トランプの言動ばかり注目されますが、議会もなかなかの対中強硬派ぞろい。
中間選挙が終わったら沈静化するなか~と思ってましたが、こりゃ長期化しそう。中国が知的財産権や中国企業の株式所有の制限とかで、先進国並みに改善しない限りずっと続きそうです。
中国だけでなくEUやカナダ・メキシコなんかもマトにされてます。
ですが同盟国・友好国への圧迫にはメディアも議会が否定的ですから、米国からの輸入を増やすなり、現地生産(=米国に雇用)を増やすなりすれば矛を収める可能性はあります。
まぁ日本はなるべく目立たないようにして、EUとのEPA早期発効やTPPの拡大をしれっと実行していくのが良さそうです。
信越化学のように、シェールガスを利用した工場を米国で操業開始するなんて素晴らしい対応だと思います。ナフサに比べてコストが半額と、不利益覚悟でやるのではなくちゃんと利益が出る見込みがあるのが素晴らしい。(参考記事:信越化学、米国に塩ビ新工場 シェール使い割安に )
中国の対抗関税もトランプの支持率にはあまり効果がなさそうです。まぁまだ始まったばかりですから今後に注目でしょうが、米国の農家を狙い撃ちにした対抗関税でトランプ支持率が落ちるどころかアップする始末。
「銃で武装するのは国民の権利である」というバリバリの武闘派地域を攻撃しても反感買って結束を高めるだけで意味なし。むしろ逆効果になってます。
今思えば、完全にスルーして沈黙という対応の方がマシだったかもしれませんね。
トランプや米国の報道官が関税圧力強めてガンガンに中国非難しても無反応。
実際にこんなことが起きたら「中国すげぇな」と国際社会がビックリするでしょうね。
それにしても習近平がトランプを紫禁城で大歓待してた頃がもはや大昔のことのように思えます。こんな180度変わるとは。本当にビビる。

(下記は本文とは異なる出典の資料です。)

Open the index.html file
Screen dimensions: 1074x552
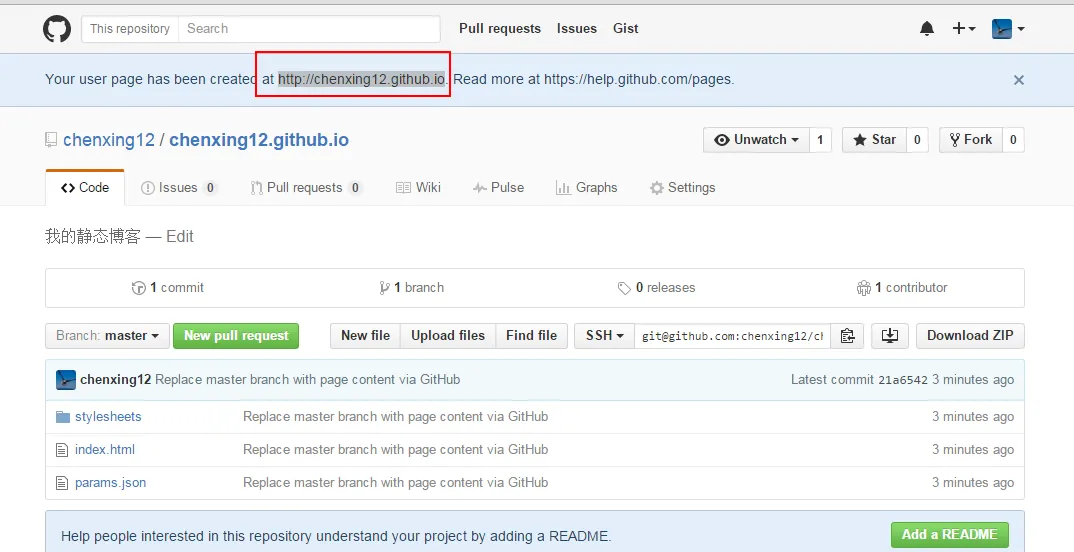point(105,450)
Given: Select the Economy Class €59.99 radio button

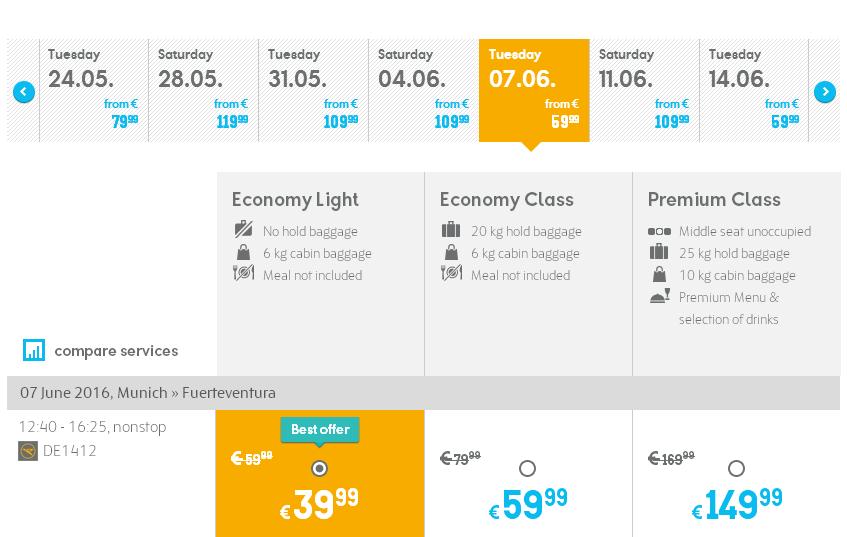Looking at the screenshot, I should (527, 468).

北朝鮮情勢も順調に融和の演出から180度反転しそうな雰囲気。
我慢強さのかけらもないトランプ大統領がさっそく事態が全然進展しねぇぞと不満たらたら。
制裁に穴開けまくってる中国が悪いと米中貿易戦争の悪化要因となっています。
貿易戦争に勝者なしと識者が言っていますが嘘です。
前の投稿にも書きましたが、よりダメージの小さい方が勝者でしょう。
だって戦争ですから。
あばらを2,3本へし折られたとしても、相手をぶっ殺せれば勝利です。それが戦争というものです。
経済の世界でもよくある話です。
ある企業が値下げ競争でシェア争いを行い、ライバル企業が対象分野から撤退するか倒産した後に値上げして独占的に利益を得る。そんな事例は履いて捨てるほどあります。
米中貿易戦争だってそれと同じでしょう。
今のところ米中貿易戦争には米国が勝利しつつあります。
経済絶好調の米国と比べ、中国は微妙。
製造業も関税を嫌がって海外へ移転する可能性が高い。
輸出主導から内需主導に中国の市場構成が変わるなら中国が勝てる可能性もありますが、「人民元安」で関税を相殺しようとしているようでは無理です。日本がそうでしたが、内需型になる過程では「自国通貨高」になるのが普通です。
しかし、中国にそんな予兆はなし。
中国の対抗関税で米国の農家や畜産業者がダメージを受けていますが、中国の製造業も苦しいでしょう。
部品の調達を中国から他国へ変える事例も増えている模様です。タイの報道で貿易摩擦のおかげで輸出が増えてると喜びの報道がありました。
まぁそうなりますよね。
中国は大豆の関税UPなど、共和党支持基盤の農家を狙い撃ちしてますが、工場と違って農場はそうそう気軽に移転などできません。
調達先を変更すると言っても、米国のように大規模かつ品質の安定したところ探すのも大変。
結局高値で買い、中国の消費者が被害をこうむりそうな予感がします。
長期化すればオーストラリアなり、アルゼンチンなり他の生産地から調達することも増えるでしょうが、いますぐは厳しい。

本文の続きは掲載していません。